* start Text extract *
# Venice or Venice Lido



## justonemore (Jul 2, 2009)

Just curious if anyone here has stayed on Venice Lido versus Venice proper itself. I thought it might be a neat idea but I'm up in the air...Any thoughts? 

Pros....The rooms I'm looking into at the Excelsior overlook the Adriatric versus a building or small canal on Venice proper . There's a beach, they have a pool (somewhat rare in Venice), they seem to offer a pretty nice spead for breakfast (the 4*s I've seen on Venice proper seem to be lacking in the breakfast department), they offer free private shuttle service into St. Marc's every 20 minutes (15-20 minute boat ride), it's bound to be much quieter at night. 

I usually like to start my vacation mornings by taking the girls for a swim (while letting the wife sleep in, having breakfast with the family at leisure. I also think taking the boat shuttle every morning/evening will be memorable for the kids.


Cons...The shuttle still takes time (30-40 minutes for prep, waiting, & ride). I worry a bit about the kids losing a bit of the "Venice" experience as seaside resort close to Venice is still not "Venice" per se. The last shuttle back to the hotel is at midnight and with 2 kids, I doubt we'll want to be out too much later anyways. I myself often like to put the family to bed and go out for late night strolls (of course I can always explore Lido itself and enjoy the beach).

Any experience with stays on any of the other Islands? I thought about the St. Regis San Clemente Palace, but came to the conclusion that a small private Island might be a bit too small and too quiet overall.

Thanks in advance folks.


----------



## justonemore (Jul 2, 2009)

Just an update (although I've had no responses). In an odd twist of fate, I ended up booking with the St. Regis San Clemente Palace. I found a price that was just too good to pass on. They just re-opened in June after undergoing a 25 million euro interior renovation(I don't find the facade overly beautiful myself), so I figure they will be one of the nicer 5* properties in the region. While a bit on the small side, I suppose 20 acres of "garden" will be large enough for a stroll after a busy day in Venice proper, etc.

Here it is Gents.... My home for 6 nights in Venice...

Welcome to "The Rock".

https://imageshack.com/i/p84293b3j


----------



## Chouan (Nov 11, 2009)

Looks wonderful! I didn't comment because I'm not qualified to do so. I'd love to visit Venice but my wife won't go. She is convinced that the canals will smell....


----------



## Langham (Nov 7, 2012)

Chouan said:


> Looks wonderful! I didn't comment because I'm not qualified to do so. I'd love to visit Venice but my wife won't go. She is convinced that the canals will smell....


They can do, but I've been to worse-smelling places. Leave her at home, that's what I would do.


----------



## drlivingston (Jun 21, 2012)

Venice does have its odors... but, they are not noxious enough to be unpleasant. I told my wife that the odor is the combination of history and culture. Of course, in response, she rolled her eyes and continued to pinch her nose in mock disgust. Women...


----------
* end Text extract *
Set task 1:
In the dataset rows, edit the part that opens with the line containing "Click the 复制信息 copy info link" and closes with the line containing "pyautogui.click(x=68, y=280)" so that "GUI agent" becomes "interface agent", with everything else left unchanged. Give only those lines.
* start Records for processing *
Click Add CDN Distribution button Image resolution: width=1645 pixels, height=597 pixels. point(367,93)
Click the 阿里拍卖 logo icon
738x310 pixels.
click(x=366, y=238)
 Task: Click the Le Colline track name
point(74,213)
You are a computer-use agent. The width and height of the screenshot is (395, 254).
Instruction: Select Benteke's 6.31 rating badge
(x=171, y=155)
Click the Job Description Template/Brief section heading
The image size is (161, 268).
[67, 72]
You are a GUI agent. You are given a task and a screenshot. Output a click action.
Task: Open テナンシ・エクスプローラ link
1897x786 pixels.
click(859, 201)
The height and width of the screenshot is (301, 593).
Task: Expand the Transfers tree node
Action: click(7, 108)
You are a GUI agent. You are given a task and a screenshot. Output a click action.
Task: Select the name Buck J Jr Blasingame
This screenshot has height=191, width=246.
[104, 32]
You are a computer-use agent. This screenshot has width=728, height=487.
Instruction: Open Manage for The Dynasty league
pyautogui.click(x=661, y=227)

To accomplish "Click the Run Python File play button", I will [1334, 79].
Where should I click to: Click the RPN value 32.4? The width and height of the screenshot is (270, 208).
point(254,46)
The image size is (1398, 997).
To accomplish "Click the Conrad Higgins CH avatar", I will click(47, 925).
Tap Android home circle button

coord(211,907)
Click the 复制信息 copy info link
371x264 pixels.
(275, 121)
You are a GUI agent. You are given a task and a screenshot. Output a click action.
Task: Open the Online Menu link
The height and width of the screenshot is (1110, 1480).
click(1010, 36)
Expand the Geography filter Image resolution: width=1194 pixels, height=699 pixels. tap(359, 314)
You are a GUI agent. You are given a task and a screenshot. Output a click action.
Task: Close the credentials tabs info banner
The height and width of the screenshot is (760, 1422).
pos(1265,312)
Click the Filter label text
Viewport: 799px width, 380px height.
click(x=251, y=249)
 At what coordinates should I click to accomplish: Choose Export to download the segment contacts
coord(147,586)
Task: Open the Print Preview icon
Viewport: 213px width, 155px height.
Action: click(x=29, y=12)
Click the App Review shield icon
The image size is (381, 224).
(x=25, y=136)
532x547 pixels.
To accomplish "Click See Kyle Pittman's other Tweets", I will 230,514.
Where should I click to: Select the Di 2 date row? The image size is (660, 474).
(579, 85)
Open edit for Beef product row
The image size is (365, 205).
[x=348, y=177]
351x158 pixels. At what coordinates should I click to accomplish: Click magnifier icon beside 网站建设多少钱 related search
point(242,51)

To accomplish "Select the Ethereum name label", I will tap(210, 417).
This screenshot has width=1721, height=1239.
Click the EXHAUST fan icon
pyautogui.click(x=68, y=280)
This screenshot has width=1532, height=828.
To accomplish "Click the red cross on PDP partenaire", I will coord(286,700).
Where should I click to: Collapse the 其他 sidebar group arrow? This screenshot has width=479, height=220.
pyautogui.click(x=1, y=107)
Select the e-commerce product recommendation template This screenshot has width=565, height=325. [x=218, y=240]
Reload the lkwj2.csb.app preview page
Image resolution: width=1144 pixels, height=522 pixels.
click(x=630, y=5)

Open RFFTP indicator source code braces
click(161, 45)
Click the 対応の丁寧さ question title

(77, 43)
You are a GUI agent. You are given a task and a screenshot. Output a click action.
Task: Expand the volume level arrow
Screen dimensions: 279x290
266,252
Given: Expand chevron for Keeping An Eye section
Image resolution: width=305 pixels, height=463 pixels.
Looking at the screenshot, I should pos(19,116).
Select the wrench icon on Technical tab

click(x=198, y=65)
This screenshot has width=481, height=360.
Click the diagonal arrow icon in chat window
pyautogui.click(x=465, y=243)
* end Records for processing *
Set task 2:
According to the forum thread, how much did the interior renovation of the St. Regis San Clemente Palace cost?

Correct answer 1:
Click the 复制信息 copy info link
371x264 pixels.
(275, 121)
You are a interface agent. You are given a task and a screenshot. Output a click action.
Task: Open the Online Menu link
The height and width of the screenshot is (1110, 1480).
click(1010, 36)
Expand the Geography filter Image resolution: width=1194 pixels, height=699 pixels. tap(359, 314)
You are a interface agent. You are given a task and a screenshot. Output a click action.
Task: Close the credentials tabs info banner
The height and width of the screenshot is (760, 1422).
pos(1265,312)
Click the Filter label text
Viewport: 799px width, 380px height.
click(x=251, y=249)
 At what coordinates should I click to accomplish: Choose Export to download the segment contacts
coord(147,586)
Task: Open the Print Preview icon
Viewport: 213px width, 155px height.
Action: click(x=29, y=12)
Click the App Review shield icon
The image size is (381, 224).
(x=25, y=136)
532x547 pixels.
To accomplish "Click See Kyle Pittman's other Tweets", I will 230,514.
Where should I click to: Select the Di 2 date row? The image size is (660, 474).
(579, 85)
Open edit for Beef product row
The image size is (365, 205).
[x=348, y=177]
351x158 pixels. At what coordinates should I click to accomplish: Click magnifier icon beside 网站建设多少钱 related search
point(242,51)

To accomplish "Select the Ethereum name label", I will tap(210, 417).
This screenshot has width=1721, height=1239.
Click the EXHAUST fan icon
pyautogui.click(x=68, y=280)

Correct answer 2:
25 million euros.